# EXERCISE OBJECTIVE:
Copy each line that includes the string "computer" from the material into your answer.

# DATASET CONTENT:
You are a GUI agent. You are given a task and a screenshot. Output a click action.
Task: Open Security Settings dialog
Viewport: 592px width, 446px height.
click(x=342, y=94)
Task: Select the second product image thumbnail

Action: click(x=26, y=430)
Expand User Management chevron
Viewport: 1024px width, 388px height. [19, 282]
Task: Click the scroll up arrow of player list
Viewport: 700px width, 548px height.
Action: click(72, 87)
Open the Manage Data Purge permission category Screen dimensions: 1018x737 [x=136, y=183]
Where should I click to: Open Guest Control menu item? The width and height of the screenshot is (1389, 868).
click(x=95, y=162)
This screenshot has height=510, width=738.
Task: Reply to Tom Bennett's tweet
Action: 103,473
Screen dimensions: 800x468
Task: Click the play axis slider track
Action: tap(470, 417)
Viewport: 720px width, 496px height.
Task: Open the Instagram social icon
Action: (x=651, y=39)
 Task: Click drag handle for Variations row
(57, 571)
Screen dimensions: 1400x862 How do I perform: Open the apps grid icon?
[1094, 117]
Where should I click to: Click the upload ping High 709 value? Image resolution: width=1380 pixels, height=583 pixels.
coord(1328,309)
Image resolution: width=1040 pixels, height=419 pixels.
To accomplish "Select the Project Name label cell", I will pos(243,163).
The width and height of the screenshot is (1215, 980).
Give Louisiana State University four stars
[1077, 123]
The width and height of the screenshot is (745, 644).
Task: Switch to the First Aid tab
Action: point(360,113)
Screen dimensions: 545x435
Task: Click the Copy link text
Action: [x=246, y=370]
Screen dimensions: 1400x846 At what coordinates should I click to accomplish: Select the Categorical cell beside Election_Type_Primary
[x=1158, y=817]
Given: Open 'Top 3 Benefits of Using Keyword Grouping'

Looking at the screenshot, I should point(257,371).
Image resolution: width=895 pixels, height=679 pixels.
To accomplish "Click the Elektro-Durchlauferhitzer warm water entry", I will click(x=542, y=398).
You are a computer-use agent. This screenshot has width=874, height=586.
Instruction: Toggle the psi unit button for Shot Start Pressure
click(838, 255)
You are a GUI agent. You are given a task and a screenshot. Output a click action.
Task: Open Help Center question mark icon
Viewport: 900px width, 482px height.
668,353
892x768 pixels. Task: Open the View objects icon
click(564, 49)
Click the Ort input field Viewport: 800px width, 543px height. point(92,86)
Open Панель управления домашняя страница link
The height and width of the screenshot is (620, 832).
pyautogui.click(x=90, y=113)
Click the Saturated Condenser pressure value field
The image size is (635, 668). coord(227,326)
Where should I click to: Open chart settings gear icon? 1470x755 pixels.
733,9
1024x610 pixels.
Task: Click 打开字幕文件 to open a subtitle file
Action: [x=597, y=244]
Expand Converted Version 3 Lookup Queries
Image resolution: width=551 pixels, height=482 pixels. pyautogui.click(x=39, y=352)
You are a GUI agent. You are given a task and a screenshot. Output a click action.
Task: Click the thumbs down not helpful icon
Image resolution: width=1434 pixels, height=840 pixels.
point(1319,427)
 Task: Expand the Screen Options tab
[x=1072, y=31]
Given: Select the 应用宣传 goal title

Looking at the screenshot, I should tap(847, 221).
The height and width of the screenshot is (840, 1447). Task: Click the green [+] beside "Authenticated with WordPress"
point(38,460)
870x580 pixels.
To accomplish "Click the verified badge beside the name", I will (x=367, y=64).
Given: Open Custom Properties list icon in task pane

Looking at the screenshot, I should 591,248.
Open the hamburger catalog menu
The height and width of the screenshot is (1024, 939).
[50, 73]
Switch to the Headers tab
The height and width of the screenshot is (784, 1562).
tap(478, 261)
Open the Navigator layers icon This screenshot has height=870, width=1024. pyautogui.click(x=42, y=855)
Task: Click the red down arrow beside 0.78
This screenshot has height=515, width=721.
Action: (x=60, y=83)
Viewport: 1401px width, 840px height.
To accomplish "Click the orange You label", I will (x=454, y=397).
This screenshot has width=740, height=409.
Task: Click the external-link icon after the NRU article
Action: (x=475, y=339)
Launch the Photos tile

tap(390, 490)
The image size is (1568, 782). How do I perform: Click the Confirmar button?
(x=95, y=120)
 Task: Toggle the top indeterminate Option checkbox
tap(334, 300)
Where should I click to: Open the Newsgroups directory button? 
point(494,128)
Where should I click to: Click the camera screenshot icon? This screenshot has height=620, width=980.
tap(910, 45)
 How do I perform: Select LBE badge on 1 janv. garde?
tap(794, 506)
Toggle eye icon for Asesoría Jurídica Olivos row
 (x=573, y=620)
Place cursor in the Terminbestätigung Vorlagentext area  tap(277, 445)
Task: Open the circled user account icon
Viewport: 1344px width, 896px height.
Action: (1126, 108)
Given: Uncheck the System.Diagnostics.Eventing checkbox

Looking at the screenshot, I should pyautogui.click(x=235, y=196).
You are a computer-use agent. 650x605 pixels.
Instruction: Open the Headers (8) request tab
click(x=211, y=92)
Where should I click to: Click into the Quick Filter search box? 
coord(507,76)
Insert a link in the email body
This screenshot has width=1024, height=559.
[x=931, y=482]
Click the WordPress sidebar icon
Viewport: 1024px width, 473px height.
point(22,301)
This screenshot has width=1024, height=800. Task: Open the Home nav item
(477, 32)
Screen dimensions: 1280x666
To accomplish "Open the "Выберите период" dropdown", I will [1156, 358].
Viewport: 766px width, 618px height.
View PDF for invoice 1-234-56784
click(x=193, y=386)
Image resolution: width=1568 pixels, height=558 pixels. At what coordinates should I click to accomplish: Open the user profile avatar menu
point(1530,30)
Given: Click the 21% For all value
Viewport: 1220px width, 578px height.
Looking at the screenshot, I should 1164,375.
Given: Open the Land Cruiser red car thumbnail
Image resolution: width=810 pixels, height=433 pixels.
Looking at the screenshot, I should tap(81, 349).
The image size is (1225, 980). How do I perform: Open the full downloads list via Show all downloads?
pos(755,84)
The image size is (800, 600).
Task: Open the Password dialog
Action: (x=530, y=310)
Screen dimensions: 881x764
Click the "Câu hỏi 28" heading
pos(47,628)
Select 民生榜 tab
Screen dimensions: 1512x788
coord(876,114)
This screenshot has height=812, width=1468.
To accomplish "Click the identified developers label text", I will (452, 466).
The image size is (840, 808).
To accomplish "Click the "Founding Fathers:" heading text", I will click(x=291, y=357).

# SOLUTION TO THIS EXERCISE:
You are a computer-use agent. This screenshot has width=874, height=586.
You are a computer-use agent. 650x605 pixels.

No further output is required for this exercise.